Questions to answer:
1. Answer these questions using the road trip account below:
(a) What did the travelers pick up in Armidale to thank their hosts?
(b) Which river pours over Ebor Falls?
(c) What access in Dorrigo was closed?
2. Copy the part of the road trip account starting with "Guy Fawkes River" and going on through "the car’s oven.", word for word.

Passage provided:
+ + + + +
Only an hour further and Armidale provided a chance to stretch our legs and pick up some last minute supplies, including some brews and a red to thank our hosts for hosting us over the next couple of nights. Then to their homestead for a warm welcome and settle in to catch up on news and events since we last saw each other.
The next day opened with heavy weather, low hanging clouds threatened to bring rain which was not welcome in a part of the world that you visit for breathtaking panoramas from mountain lookouts…
We had some recommendations from our hosts and our plan was to follow The Waterfall Way across the New England plateau to Dorigo on the coastal watershed, dropping into each attraction along the way. Our planned route can be found at this link.
First of our visits was Cathedral Rock National Park and its Barokee Campground, which was quite wet and a closed gate turned us back before we got to the main carpark from which the walking trails leave. We turned back through pretty forests with scarpering wallabies, but a little disheartened that our first site was closed.
Once we reached the main road Ebor Falls was a little further along way, and the roaring announced its presence long before we saw the falls themselves.
Guy Fawkes River pours over the 115m high Ebor Falls and continues down a gorge toward the National Park sharing its name, before eventually joining the Boyd, then Nymboida and Clarence Rivers. This prompted thoughts of our trip to Nymboida only a few months earlier, further north in the same river catchment.
We continued our tour eastward to Dorrigo, a pretty town on edge of the plateau and at top of the coastal escarpment. We mainly came in search of Dangar Falls but got distracted by the thought of coffee and finding something for lunch later in the day, a problem solved when we found some locally made quiches and savoury flans to warm in the car’s oven.
Unfortunately the Dangar Falls access was closed, our second dead end of the day! But as we sulked our way back through town we accidentally found a train spotter’s wet dream – acres and acres of old steam trains and carriages and railway buildings…
There were no signs promoting the train parking lot as a museum but that’s what it appeared to be, or perhaps a graveyard for old rolling stock at the town’s former marshalling yards? Some research when we got home confirmed it as a museum with a rather stuffy appearing website that listed the machines but offered no history or back stories. Either way, it kept the inner boy in me engaged for a half hour checking it all out.
+ + + + +
Collected data entries:
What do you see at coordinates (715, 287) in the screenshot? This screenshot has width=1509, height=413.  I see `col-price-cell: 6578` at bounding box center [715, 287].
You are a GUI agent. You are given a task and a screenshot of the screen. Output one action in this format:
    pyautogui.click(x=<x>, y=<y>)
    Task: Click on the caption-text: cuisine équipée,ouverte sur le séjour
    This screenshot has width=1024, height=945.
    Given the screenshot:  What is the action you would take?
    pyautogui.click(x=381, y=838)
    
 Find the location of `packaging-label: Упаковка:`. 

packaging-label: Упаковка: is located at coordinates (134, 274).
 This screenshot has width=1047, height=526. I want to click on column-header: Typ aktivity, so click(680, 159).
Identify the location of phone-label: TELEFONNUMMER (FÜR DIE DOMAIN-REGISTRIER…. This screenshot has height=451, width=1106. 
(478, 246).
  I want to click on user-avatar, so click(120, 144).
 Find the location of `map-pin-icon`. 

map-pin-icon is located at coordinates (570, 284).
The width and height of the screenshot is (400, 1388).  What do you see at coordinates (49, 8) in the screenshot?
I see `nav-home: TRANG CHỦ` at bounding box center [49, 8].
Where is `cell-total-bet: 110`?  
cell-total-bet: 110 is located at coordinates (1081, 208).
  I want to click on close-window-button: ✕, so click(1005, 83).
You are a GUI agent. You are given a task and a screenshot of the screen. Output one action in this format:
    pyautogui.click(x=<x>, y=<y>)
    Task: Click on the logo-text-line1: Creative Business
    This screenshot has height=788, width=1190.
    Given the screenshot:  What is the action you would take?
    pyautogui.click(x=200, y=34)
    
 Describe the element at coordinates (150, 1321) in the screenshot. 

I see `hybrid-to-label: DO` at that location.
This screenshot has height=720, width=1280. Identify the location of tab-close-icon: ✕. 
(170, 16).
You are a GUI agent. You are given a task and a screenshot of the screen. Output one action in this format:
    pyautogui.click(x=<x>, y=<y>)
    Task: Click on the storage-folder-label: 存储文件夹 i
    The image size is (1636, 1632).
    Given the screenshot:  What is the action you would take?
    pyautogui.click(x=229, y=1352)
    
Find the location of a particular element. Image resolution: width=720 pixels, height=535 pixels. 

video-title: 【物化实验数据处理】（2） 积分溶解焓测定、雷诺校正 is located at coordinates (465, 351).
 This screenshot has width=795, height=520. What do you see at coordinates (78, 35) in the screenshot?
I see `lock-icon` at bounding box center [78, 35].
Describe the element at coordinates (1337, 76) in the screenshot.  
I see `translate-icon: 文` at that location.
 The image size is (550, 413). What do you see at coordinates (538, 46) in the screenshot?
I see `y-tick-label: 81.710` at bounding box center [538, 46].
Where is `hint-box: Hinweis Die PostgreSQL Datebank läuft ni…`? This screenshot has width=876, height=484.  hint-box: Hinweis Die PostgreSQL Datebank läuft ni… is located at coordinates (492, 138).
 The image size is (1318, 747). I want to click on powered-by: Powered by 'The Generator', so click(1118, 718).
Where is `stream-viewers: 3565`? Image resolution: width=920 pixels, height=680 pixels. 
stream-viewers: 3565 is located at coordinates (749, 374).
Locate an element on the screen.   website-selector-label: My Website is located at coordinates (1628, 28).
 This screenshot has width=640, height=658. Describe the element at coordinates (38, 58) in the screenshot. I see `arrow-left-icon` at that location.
+ + + + +
Results in order:
1.
(a) Some brews and a red.
(b) Guy Fawkes River.
(c) The Dangar Falls access.

2.
Guy Fawkes River pours over the 115m high Ebor Falls and continues down a gorge toward the National Park sharing its name, before eventually joining the Boyd, then Nymboida and Clarence Rivers. This prompted thoughts of our trip to Nymboida only a few months earlier, further north in the same river catchment.
We continued our tour eastward to Dorrigo, a pretty town on edge of the plateau and at top of the coastal escarpment. We mainly came in search of Dangar Falls but got distracted by the thought of coffee and finding something for lunch later in the day, a problem solved when we found some locally made quiches and savoury flans to warm in the car’s oven.